# [What the task requires]
Go through the data from its first line and retype each line, stopping once the line containing "FL (56, 2276)" has been retyped.

# [Materials provided]
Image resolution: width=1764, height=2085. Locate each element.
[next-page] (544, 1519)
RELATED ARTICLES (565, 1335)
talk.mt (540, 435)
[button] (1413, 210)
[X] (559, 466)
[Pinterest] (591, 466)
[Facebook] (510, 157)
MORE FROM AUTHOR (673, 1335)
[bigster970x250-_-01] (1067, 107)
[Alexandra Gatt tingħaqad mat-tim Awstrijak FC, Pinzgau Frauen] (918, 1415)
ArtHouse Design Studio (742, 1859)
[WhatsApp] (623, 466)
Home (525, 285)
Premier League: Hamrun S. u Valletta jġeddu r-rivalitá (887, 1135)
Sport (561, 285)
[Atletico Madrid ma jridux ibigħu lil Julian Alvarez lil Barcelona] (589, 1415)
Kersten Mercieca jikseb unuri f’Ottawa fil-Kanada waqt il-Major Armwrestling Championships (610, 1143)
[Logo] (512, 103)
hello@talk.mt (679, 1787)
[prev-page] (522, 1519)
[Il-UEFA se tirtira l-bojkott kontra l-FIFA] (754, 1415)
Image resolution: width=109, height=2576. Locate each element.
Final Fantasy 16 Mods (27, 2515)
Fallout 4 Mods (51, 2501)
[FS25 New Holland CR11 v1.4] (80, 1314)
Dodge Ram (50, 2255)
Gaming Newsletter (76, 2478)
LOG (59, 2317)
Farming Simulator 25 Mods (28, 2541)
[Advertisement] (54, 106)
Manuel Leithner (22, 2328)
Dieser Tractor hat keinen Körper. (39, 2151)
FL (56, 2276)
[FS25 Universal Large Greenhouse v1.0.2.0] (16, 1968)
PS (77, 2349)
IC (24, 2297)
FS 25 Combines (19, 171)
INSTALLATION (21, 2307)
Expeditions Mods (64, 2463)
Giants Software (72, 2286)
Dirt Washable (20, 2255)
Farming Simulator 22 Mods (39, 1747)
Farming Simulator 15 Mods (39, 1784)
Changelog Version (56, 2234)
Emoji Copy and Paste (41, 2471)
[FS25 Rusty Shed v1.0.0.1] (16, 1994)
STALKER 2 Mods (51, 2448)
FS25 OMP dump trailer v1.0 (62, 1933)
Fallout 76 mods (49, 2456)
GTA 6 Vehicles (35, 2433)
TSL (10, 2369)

# [Answer to the problem]
Image resolution: width=1764, height=2085. Locate each element.
[next-page] (544, 1519)
RELATED ARTICLES (565, 1335)
talk.mt (540, 435)
[button] (1413, 210)
[X] (559, 466)
[Pinterest] (591, 466)
[Facebook] (510, 157)
MORE FROM AUTHOR (673, 1335)
[bigster970x250-_-01] (1067, 107)
[Alexandra Gatt tingħaqad mat-tim Awstrijak FC, Pinzgau Frauen] (918, 1415)
ArtHouse Design Studio (742, 1859)
[WhatsApp] (623, 466)
Home (525, 285)
Premier League: Hamrun S. u Valletta jġeddu r-rivalitá (887, 1135)
Sport (561, 285)
[Atletico Madrid ma jridux ibigħu lil Julian Alvarez lil Barcelona] (589, 1415)
Kersten Mercieca jikseb unuri f’Ottawa fil-Kanada waqt il-Major Armwrestling Championships (610, 1143)
[Logo] (512, 103)
hello@talk.mt (679, 1787)
[prev-page] (522, 1519)
[Il-UEFA se tirtira l-bojkott kontra l-FIFA] (754, 1415)
Image resolution: width=109, height=2576. Locate each element.
Final Fantasy 16 Mods (27, 2515)
Fallout 4 Mods (51, 2501)
[FS25 New Holland CR11 v1.4] (80, 1314)
Dodge Ram (50, 2255)
Gaming Newsletter (76, 2478)
LOG (59, 2317)
Farming Simulator 25 Mods (28, 2541)
[Advertisement] (54, 106)
Manuel Leithner (22, 2328)
Dieser Tractor hat keinen Körper. (39, 2151)
FL (56, 2276)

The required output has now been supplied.